----- Information shown
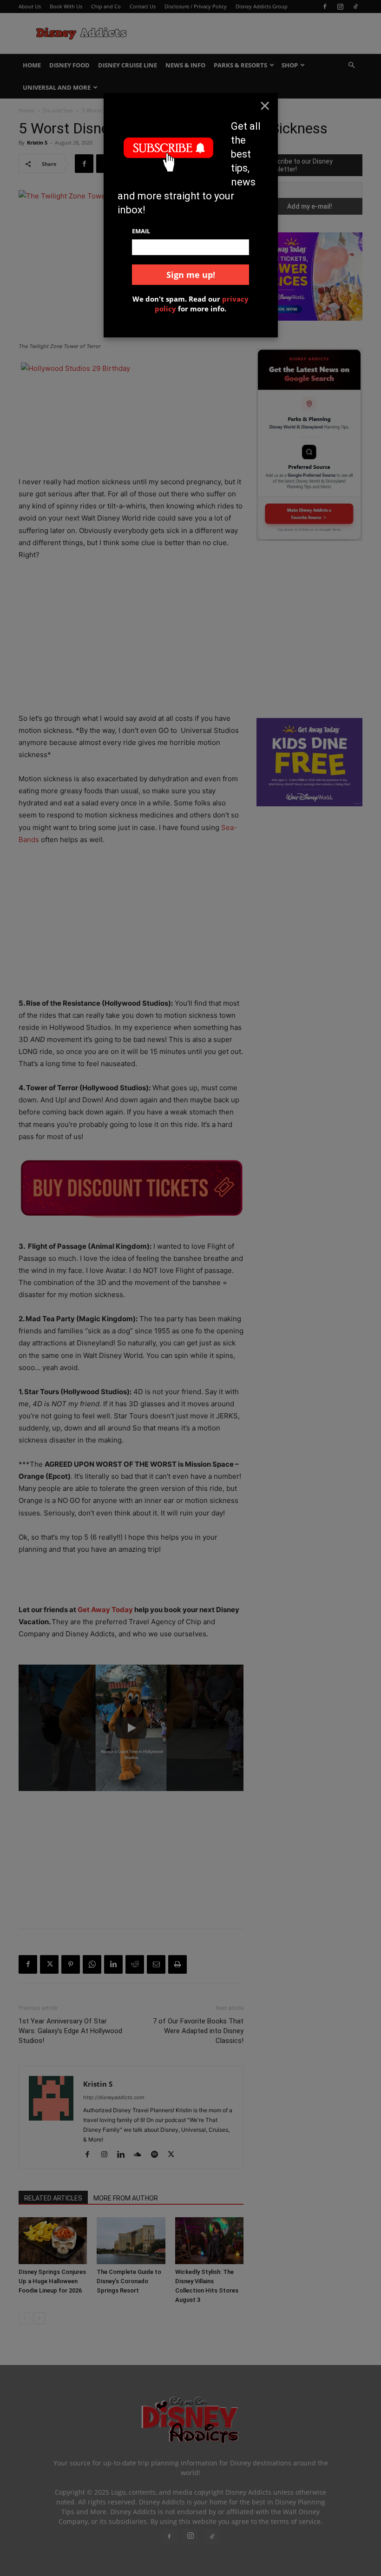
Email (141, 231)
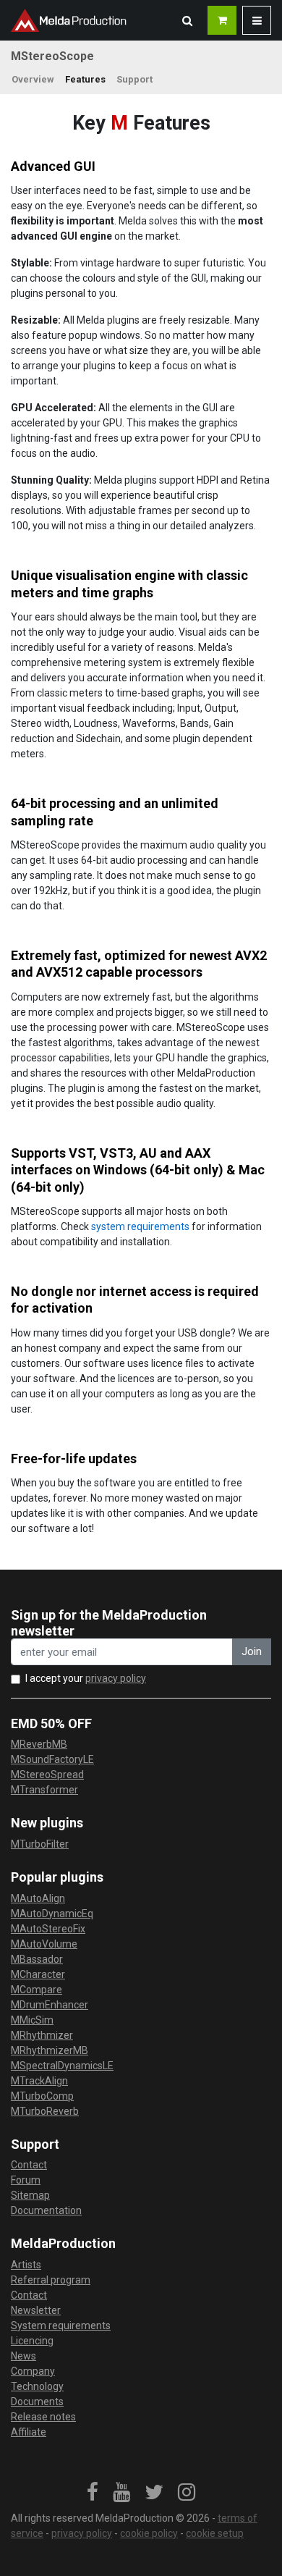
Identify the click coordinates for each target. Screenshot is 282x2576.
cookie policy (149, 2533)
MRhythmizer (42, 2035)
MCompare (36, 1989)
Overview (33, 79)
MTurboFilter (40, 1844)
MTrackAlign (39, 2081)
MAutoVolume (44, 1944)
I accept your (85, 1678)
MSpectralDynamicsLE (62, 2065)
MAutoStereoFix (48, 1929)
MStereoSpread (47, 1774)
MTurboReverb (45, 2111)
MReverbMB (39, 1744)
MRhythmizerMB (49, 2050)
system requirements (140, 1226)
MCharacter (38, 1974)
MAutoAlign (38, 1898)
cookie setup (215, 2533)
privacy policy (115, 1678)
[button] (187, 20)
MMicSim (32, 2020)
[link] (93, 2493)
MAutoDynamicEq (52, 1913)
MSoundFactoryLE (52, 1759)
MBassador (37, 1959)
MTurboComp (42, 2096)
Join (252, 1651)
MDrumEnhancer (49, 2005)
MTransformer (44, 1790)
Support (134, 79)
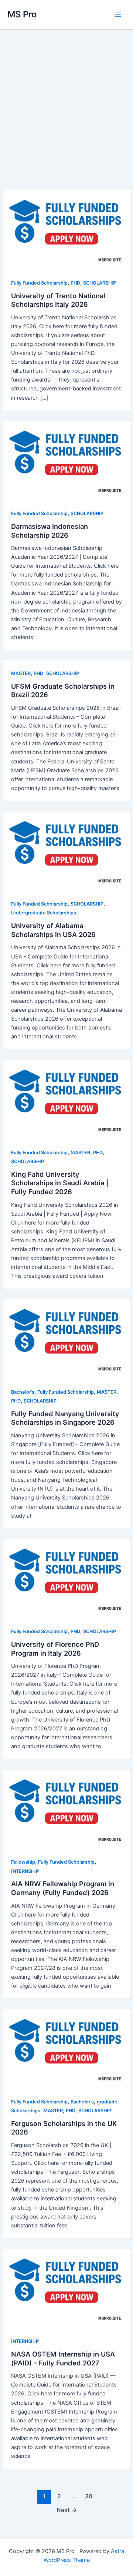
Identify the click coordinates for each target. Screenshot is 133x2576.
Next (67, 2509)
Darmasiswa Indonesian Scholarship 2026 (49, 530)
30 (88, 2496)
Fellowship (23, 1862)
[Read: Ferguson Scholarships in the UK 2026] (66, 2044)
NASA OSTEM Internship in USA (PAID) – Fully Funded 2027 (63, 2358)
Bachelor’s (22, 1392)
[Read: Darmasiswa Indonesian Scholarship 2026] (66, 456)
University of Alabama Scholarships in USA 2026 (53, 929)
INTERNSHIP (25, 1871)
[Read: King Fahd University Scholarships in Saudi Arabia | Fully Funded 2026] (66, 1095)
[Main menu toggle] (118, 15)
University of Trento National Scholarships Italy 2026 (58, 300)
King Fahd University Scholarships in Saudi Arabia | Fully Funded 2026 (60, 1183)
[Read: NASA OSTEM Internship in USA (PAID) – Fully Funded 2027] (66, 2284)
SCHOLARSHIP (99, 283)
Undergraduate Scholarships (43, 913)
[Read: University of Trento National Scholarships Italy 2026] (66, 225)
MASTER (21, 673)
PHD (75, 283)
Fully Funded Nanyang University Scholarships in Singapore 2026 (65, 1418)
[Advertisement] (66, 120)
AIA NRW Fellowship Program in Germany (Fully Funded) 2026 (62, 1888)
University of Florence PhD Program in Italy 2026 (55, 1648)
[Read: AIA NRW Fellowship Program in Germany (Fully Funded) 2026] (66, 1805)
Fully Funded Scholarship (39, 283)
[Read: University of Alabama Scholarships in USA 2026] (66, 847)
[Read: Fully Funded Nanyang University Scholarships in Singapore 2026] (66, 1334)
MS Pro (22, 14)
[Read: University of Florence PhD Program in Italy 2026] (66, 1574)
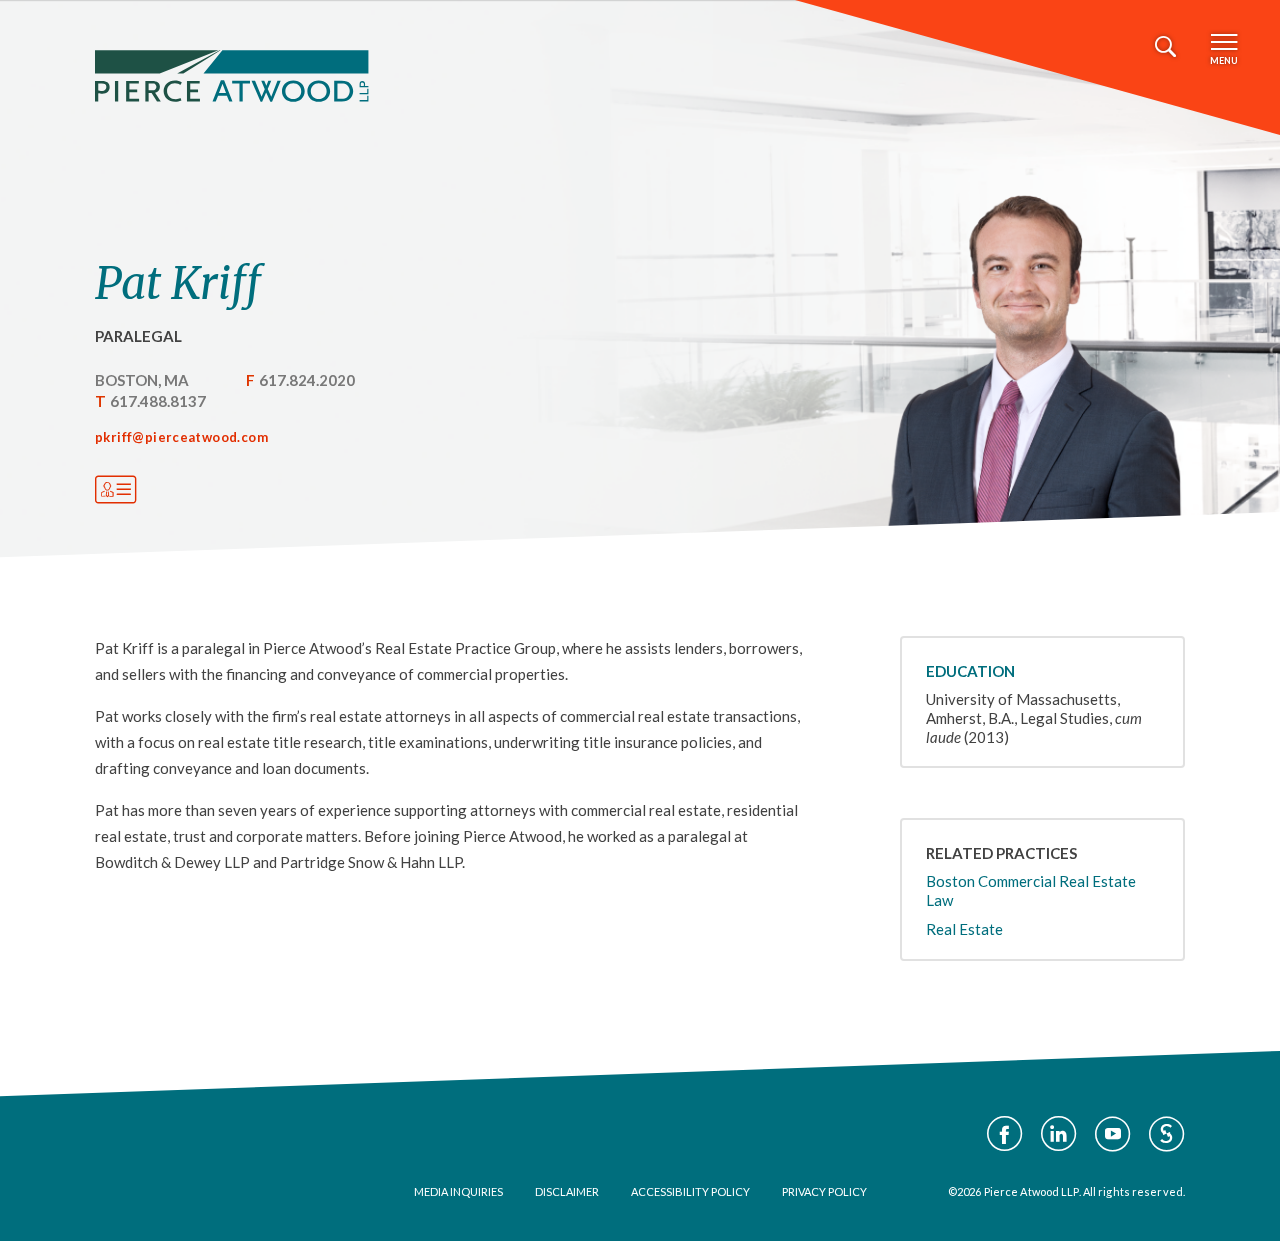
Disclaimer (567, 1191)
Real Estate (964, 929)
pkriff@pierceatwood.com (181, 437)
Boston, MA (142, 380)
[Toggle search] (1165, 47)
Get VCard (115, 490)
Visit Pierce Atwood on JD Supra (1167, 1134)
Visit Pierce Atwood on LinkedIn (1059, 1134)
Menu (1224, 60)
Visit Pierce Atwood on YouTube (1113, 1134)
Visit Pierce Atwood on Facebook (1005, 1134)
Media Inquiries (458, 1191)
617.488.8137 (158, 401)
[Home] (232, 76)
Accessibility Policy (690, 1191)
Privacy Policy (824, 1191)
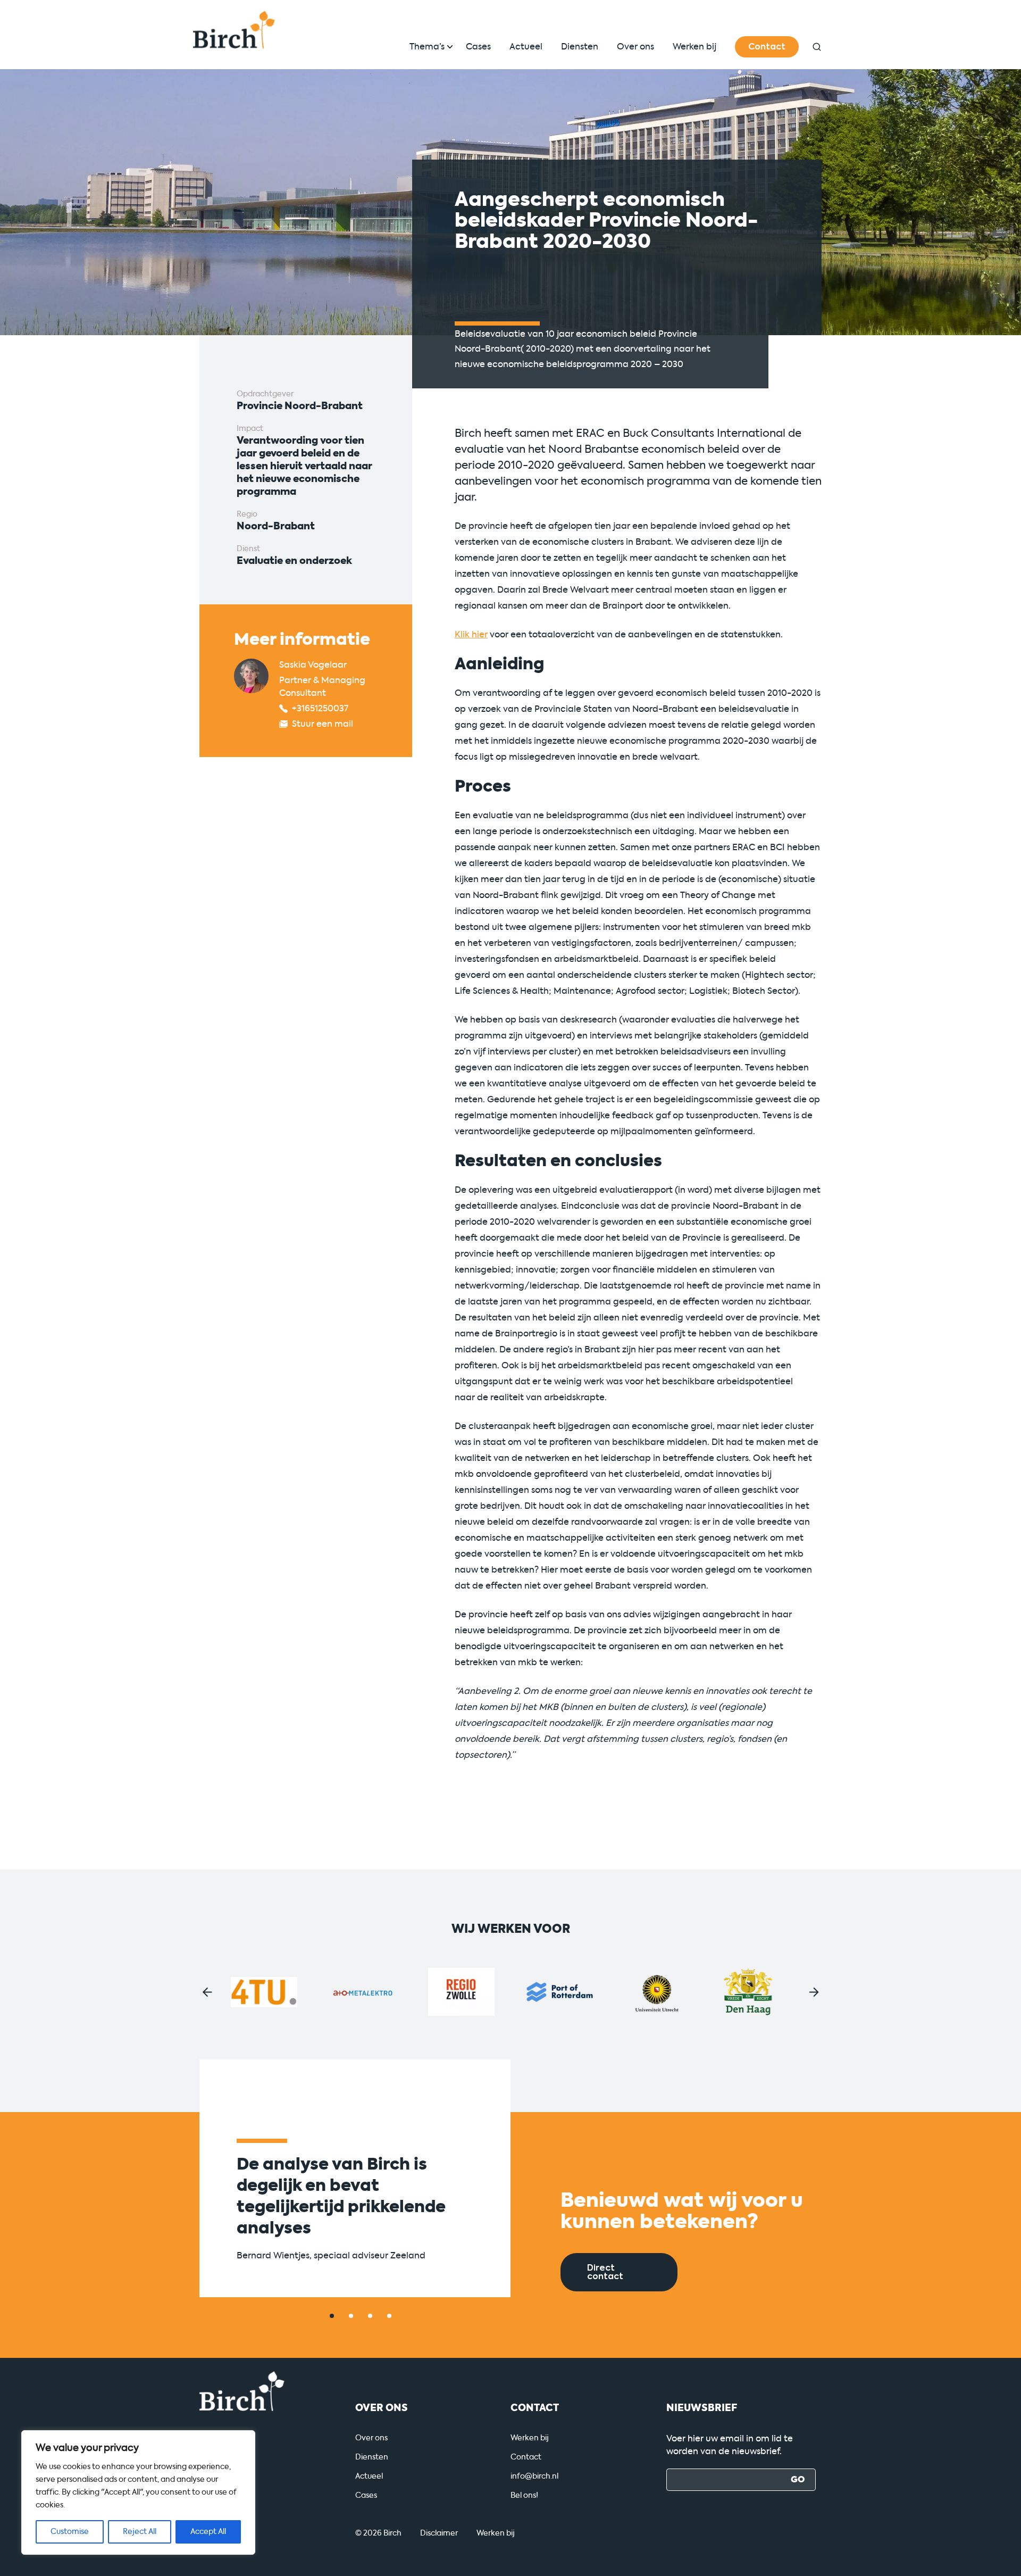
----------
● Problem to work on
Produce the entries again, word for word, without any of their pictures.

● Exercise output
Email (141, 231)
Identify the click coordinates for each target. Screenshot is 282x2576.
cookie policy (149, 2533)
MRhythmizer (42, 2035)
MCompare (36, 1989)
Overview (33, 79)
MTurboFilter (40, 1844)
MTrackAlign (39, 2081)
MAutoVolume (44, 1944)
I accept your (85, 1678)
MSpectralDynamicsLE (62, 2065)
MAutoStereoFix (48, 1929)
MStereoSpread (47, 1774)
MTurboReverb (45, 2111)
MReverbMB (39, 1744)
MRhythmizerMB (49, 2050)
system requirements (140, 1226)
MCharacter (38, 1974)
MAutoAlign (38, 1898)
cookie setup (215, 2533)
privacy policy (115, 1678)
[button] (187, 20)
MMicSim (32, 2020)
[link] (93, 2493)
MAutoDynamicEq (52, 1913)
MSoundFactoryLE (52, 1759)
MBassador (37, 1959)
MTurboComp (42, 2096)
Join (252, 1651)
MDrumEnhancer (49, 2005)
MTransformer (44, 1790)
Support (134, 79)
Identify the click coordinates for each target. Screenshot is 133x2576.
Next (67, 2509)
Darmasiswa Indonesian Scholarship 2026 (49, 530)
30 (88, 2496)
Fellowship (23, 1862)
[Read: Ferguson Scholarships in the UK 2026] (66, 2044)
NASA OSTEM Internship in USA (PAID) – Fully Funded 2027 (63, 2358)
Bachelor’s (22, 1392)
[Read: Darmasiswa Indonesian Scholarship 2026] (66, 456)
University of Alabama Scholarships in USA 2026 (53, 929)
INTERNSHIP (25, 1871)
[Read: King Fahd University Scholarships in Saudi Arabia | Fully Funded 2026] (66, 1095)
[Main menu toggle] (118, 15)
University of Trento National Scholarships Italy 2026 (58, 300)
King Fahd University Scholarships in Saudi Arabia | Fully Funded 2026 (60, 1183)
[Read: NASA OSTEM Internship in USA (PAID) – Fully Funded 2027] (66, 2284)
SCHOLARSHIP (99, 283)
Undergraduate Scholarships (43, 913)
[Read: University of Trento National Scholarships Italy 2026] (66, 225)
MASTER (21, 673)
PHD (75, 283)
Fully Funded Nanyang University Scholarships in Singapore 2026 (65, 1418)
[Advertisement] (66, 120)
AIA NRW Fellowship Program in Germany (Fully Funded) 2026 (62, 1888)
University of Florence PhD Program in Italy 2026 (55, 1648)
[Read: AIA NRW Fellowship Program in Germany (Fully Funded) 2026] (66, 1805)
Fully Funded Scholarship (39, 283)
[Read: University of Alabama Scholarships in USA 2026] (66, 847)
[Read: Fully Funded Nanyang University Scholarships in Singapore 2026] (66, 1334)
MS Pro (22, 14)
[Read: University of Florence PhD Program in Italy 2026] (66, 1574)
Disclaimer (567, 1191)
Real Estate (964, 929)
pkriff@pierceatwood.com (181, 437)
Boston, MA (142, 380)
[Toggle search] (1165, 47)
Get VCard (115, 490)
Visit Pierce Atwood on JD Supra (1167, 1134)
Visit Pierce Atwood on LinkedIn (1059, 1134)
Menu (1224, 60)
Visit Pierce Atwood on YouTube (1113, 1134)
Visit Pierce Atwood on Facebook (1005, 1134)
Media Inquiries (458, 1191)
617.488.8137 (158, 401)
[Home] (232, 76)
Accessibility Policy (690, 1191)
Privacy Policy (824, 1191)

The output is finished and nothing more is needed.